_Quoted passage:_

“Not that long ago in America, no company as large and destructive as Amazon would have been allowed to exist. Preventing and breaking up such corporate behemoths, in fact, was at the very center of the Democratic Party’s agenda. “Private monopolies are indefensible and intolerable,” the party’s platform declared in 1900,” writes Matt Stoller in the progressive New Republic.
“As monopolies broke up unions and drove down wages, Democrats increasingly came to rely on campaign contributions from the very corporations that were consolidating their control over the American economy,” said Stoller, who cites Amazon, Facebook, Google and others among the monopolies he and a growing number of progressive are concerned about.
While Stoller is a Democratic partisan, there are Republicans and independents who hold similar views, which will be briefly examined further below. These monopolistic forces impact manufactured housing in a variety of ways, as will also be noted.
“The Obama administration, like the Bush administration before it,” writes Stoller, “declined to bring a single major monopolization suit against U.S. companies.”
“Woodrow Wilson, the Democrat, took a different approach: He argued that monopolies are a fundamental threat to political liberty, and that the government should attack and disperse them to protect democracy from the corrupting influence of economic concentration. After his election, Wilson went on to lay the foundation for the government’s anti-monopoly apparatus,” per the New Republic, noting that Bezos personally owns the Washington Post, and calls it…
“Dissent, brought to you by monopolists.”
The subject of monopoly, like the topic of affordable housing and manufactured homes, should not be seen as a partisan issue.
Where the Left, Center, and Right Can Agree?
Don’t look now, but there are voices across the left-right divide who agree on the threat in America of modern monopolies.
Some call for more regulations. But others are saying it is time to break the giant companies up, as was done with AT&T decades ago, or Standard Oil before them.
In what may seem like an ironic twist, but the leftist New Republic writer finds himself in agreement with Steve Bannon, the prior right-wing Breitbart Chairman and an important member of President Trump’s election campaign, and initial White House strategy team.
They are not alone.
Those new to this topic may want read the entire column, and circle back later to linked additional references, like the ones below.
“Advocates of free market enterprise should be irate over the company’s [Amazon] crony capitalist practices and cities and states that enable it,” the American Conservative said last year.
Right of center National Review has fears over the rise of big tech and monopoly too. They argued last year that the answer is heavier regulations.

_Stored rows:_
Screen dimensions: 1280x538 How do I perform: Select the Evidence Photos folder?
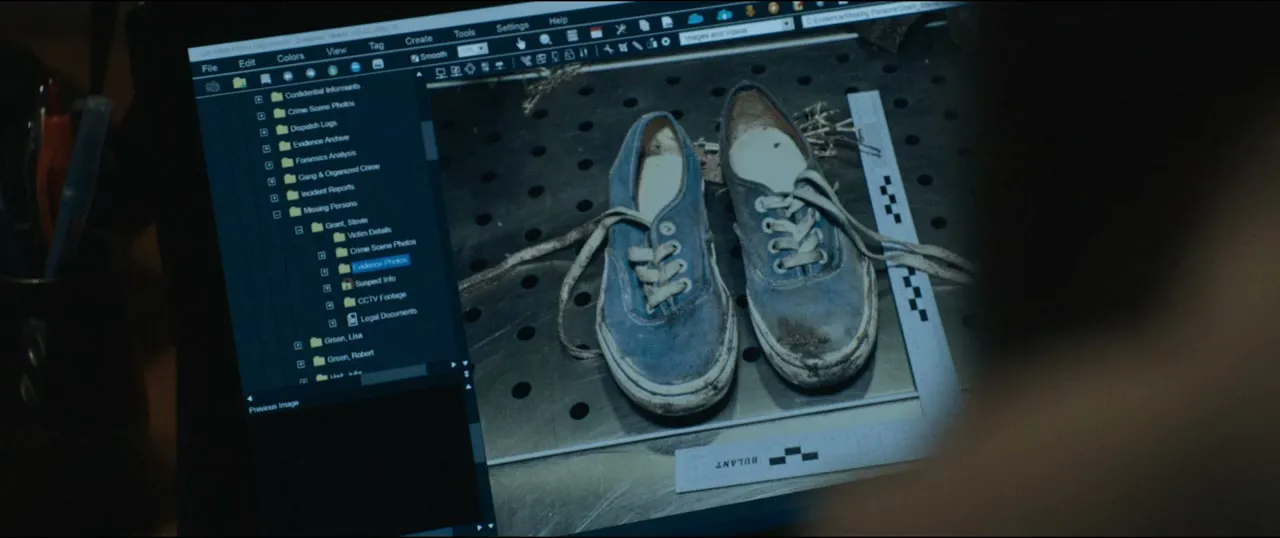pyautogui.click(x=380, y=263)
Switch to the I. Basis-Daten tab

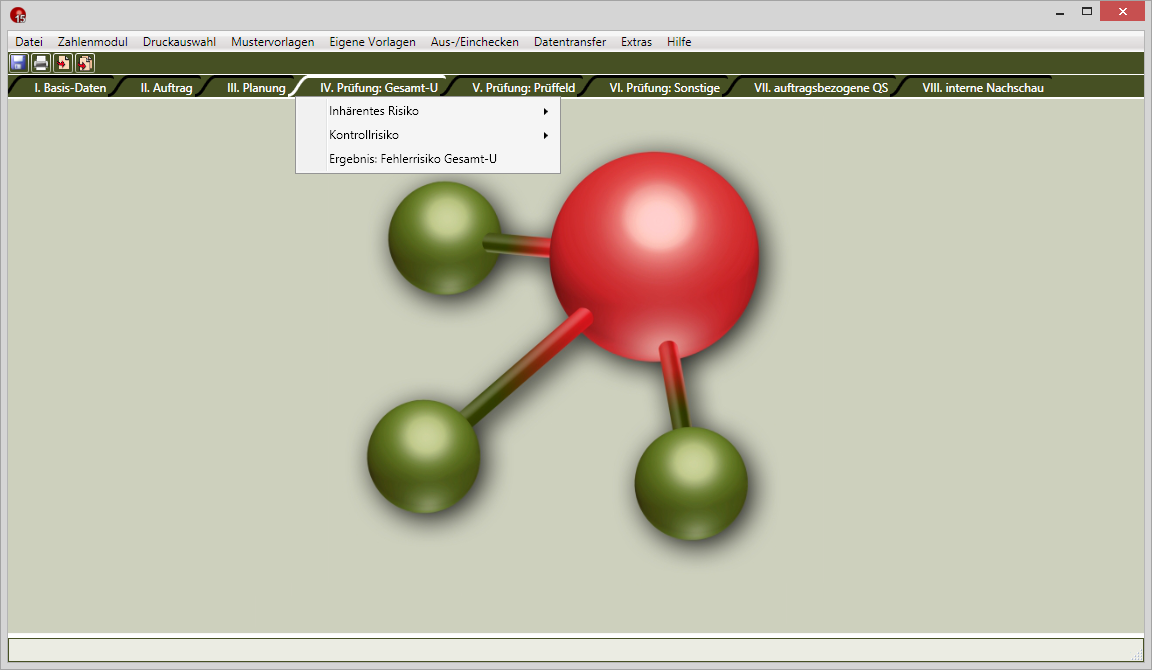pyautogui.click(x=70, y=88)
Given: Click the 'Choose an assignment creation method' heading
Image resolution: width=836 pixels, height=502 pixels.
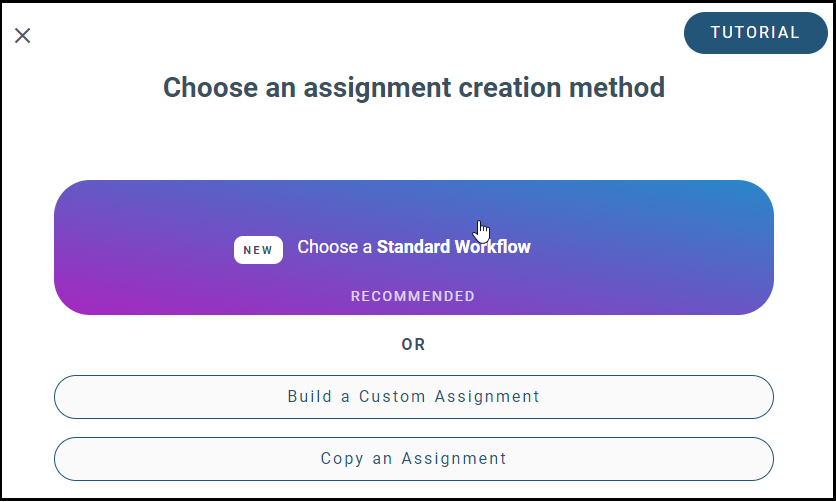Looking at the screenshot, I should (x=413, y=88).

_Exercise directions:_
In the monopoly article, what did the Democratic Party's 1900 platform declare about private monopolies? Draw only on the monopoly article, not on the material.

_Written response:_
It declared that "Private monopolies are indefensible and intolerable."